**Directions:** For the entries below, the expected answer is the line with "Screen dimensions: 420x1568", the line with "Open the คู่มือ", and every line between them, exactly as written, and nothing more.

**Stored items:**
=== Section Start ===
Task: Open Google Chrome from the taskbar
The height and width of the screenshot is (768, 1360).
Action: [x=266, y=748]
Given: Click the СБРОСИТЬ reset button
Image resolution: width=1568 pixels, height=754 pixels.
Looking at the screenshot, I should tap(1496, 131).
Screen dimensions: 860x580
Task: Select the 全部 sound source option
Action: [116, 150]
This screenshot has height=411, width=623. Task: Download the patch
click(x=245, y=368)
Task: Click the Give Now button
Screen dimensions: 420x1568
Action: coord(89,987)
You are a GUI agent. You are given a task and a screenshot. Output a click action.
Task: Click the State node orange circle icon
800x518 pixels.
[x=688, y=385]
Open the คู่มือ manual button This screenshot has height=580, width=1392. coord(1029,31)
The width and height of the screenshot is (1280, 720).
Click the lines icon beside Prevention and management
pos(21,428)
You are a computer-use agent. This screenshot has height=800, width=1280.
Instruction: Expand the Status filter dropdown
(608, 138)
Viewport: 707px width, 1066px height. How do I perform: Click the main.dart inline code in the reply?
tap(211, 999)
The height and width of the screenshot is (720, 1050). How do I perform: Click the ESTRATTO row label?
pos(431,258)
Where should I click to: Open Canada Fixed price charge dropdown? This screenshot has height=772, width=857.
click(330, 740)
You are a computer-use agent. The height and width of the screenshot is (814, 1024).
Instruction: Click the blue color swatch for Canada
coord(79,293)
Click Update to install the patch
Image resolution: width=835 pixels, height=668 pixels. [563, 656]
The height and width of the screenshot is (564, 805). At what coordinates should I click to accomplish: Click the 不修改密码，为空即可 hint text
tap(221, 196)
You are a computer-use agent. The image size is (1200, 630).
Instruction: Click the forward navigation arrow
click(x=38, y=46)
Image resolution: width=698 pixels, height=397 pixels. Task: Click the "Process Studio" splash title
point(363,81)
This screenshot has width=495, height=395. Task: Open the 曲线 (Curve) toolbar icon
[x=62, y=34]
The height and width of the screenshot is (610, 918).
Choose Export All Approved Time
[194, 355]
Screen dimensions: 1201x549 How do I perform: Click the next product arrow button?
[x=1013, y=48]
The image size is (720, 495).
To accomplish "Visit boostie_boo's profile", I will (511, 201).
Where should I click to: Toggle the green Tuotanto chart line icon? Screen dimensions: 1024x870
=== Section End ===
**Expected output:**
Screen dimensions: 420x1568
Action: coord(89,987)
You are a GUI agent. You are given a task and a screenshot. Output a click action.
Task: Click the State node orange circle icon
800x518 pixels.
[x=688, y=385]
Open the คู่มือ manual button This screenshot has height=580, width=1392. coord(1029,31)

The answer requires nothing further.